On a Monday night in late April, with the San Diego Padres clinging to a 9-5 lead in the ninth inning, Cubs infielder Matt Shaw stepped up to the plate against Padres closer Mason Miller. Miller had been nearly untouchable all season, running a scoreless streak that stretched past thirty-four innings. The count went to 1-1. Shaw connected on a weak grounder that dribbled down the third base line, the kind of play that lives in the margins between fair and foul.

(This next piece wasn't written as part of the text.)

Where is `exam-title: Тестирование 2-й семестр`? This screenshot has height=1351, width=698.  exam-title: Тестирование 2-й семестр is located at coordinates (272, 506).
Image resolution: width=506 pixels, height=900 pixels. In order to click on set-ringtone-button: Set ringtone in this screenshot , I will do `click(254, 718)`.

Ty France, the Padres third baseman, watched the ball roll toward the line. From the camera angles broadcast to the crowd at Petco Park, the ball appeared to settle in foul territory—most of it clearly on the wrong side of the chalk. But home plate umpire Dan Merzel, positioned directly over the play, made the call: fair. The crowd erupted. Manager Craig Stammen protested. The moment hung there, unresolved, as Shaw eventually scored and Miller's historic scoreless streak came to an end.

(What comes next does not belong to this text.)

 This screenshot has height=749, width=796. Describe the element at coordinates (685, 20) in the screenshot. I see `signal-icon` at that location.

What happened next was unusual. On Tuesday afternoon, Major League Baseball issued a statement acknowledging the call. The league didn't use the word "error" outright, but the implication was clear. When Dennis Lin, a reporter covering the Padres, pressed the league office for an explanation, they pointed him to the official Umpire Manual. The manual contains a specific rule: a ball in contact with the ground must be in contact with fair territory to be judged fair. Merely hovering over fair territory doesn't count. The distinction matters. It's the difference between touching and being above.

The league's response seemed to suggest that Merzel's call didn't align with this standard. Yet the statement stopped short of a full reversal, perhaps acknowledging the inherent difficulty of the judgment. Umpires work from angles and perspectives that cameras cannot replicate. Merzel was right there, closer than anyone else could be. Still, social media filled with arguments that the rulebook itself contradicted what had been called on the field.

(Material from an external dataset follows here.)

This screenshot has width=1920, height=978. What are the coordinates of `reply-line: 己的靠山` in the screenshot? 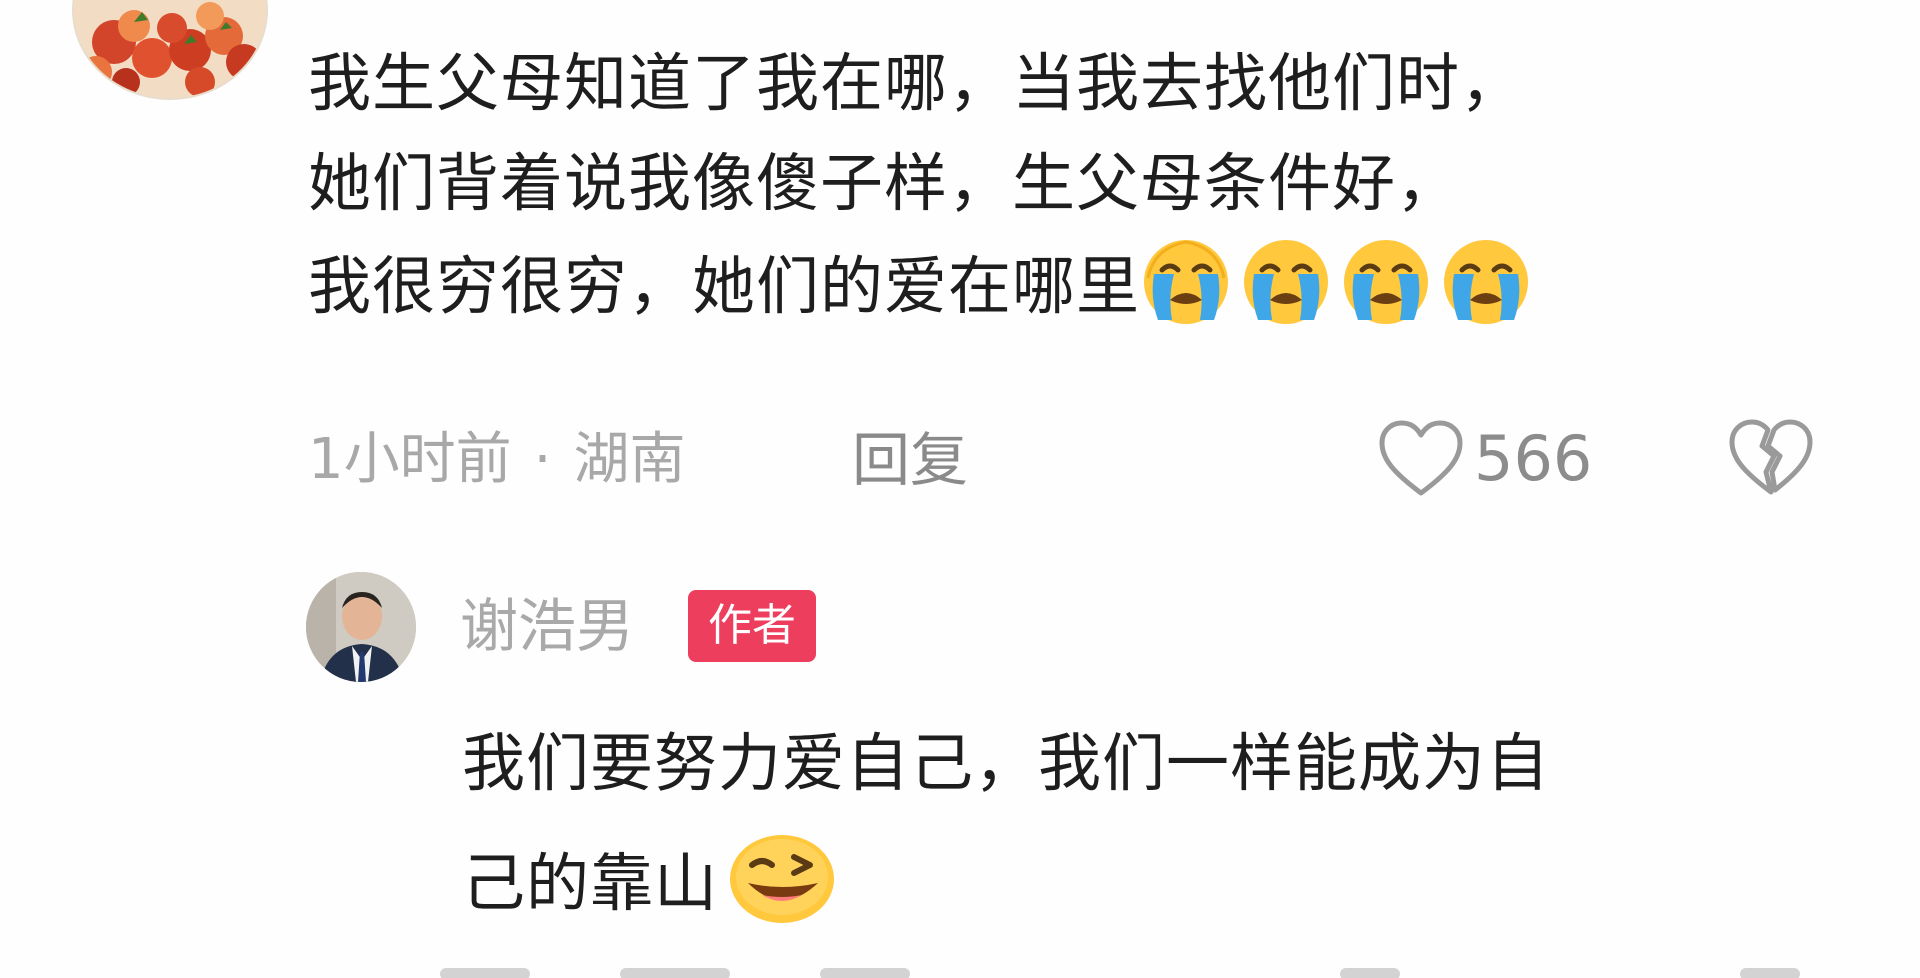 It's located at (590, 884).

France, asked about it after the game, was measured. The ball stopped rolling, he said. He thought it was foul. But the umpire said otherwise. Miller, when pressed, offered no complaint. The Padres had won 9-7 in the end. That was what mattered to him. The game had moved on, even if the question of what should have been called lingered in the record.

It stopped rolling, and I thought it was foul, but they said otherwise.
— Ty France, Padres third baseman
Padres win. That's what matters at the end of the day.
— Mason Miller, Padres closer
La Conversación del Hearth Otra perspectiva de la historia
Inventor

Why does MLB even bother acknowledging a call after the fact if they can't overturn it?

Model

Because silence looks like complicity. If the league says nothing, it looks like they're defending the umpire. By pointing to the rulebook, they're saying the rulebook exists and matters—even if the call on the field didn't follow it.

Inventor

But doesn't that undermine the umpire's authority in the moment?

Model

It does, which is why they're careful not to say it outright. They're threading a needle—admitting the rulebook might have been misapplied without saying the umpire was wrong.

Inventor

Did the call actually change the outcome of the game?

Model

Not really. The Padres won anyway. But that's almost beside the point. If Shaw's run had been the difference, this would be a different conversation entirely.

Inventor

So what's the real issue here?

Model

It's about whether the rules matter more than the person enforcing them. Baseball has always said the umpire's judgment is final. But now we have rulebooks and slow-motion cameras that can contradict that judgment. The league is caught between two worlds.

Inventor

Will this change anything?

Model

Probably not. The call stands. The game is over. But it adds another data point to the argument that maybe some calls shouldn't be left to human judgment anymore.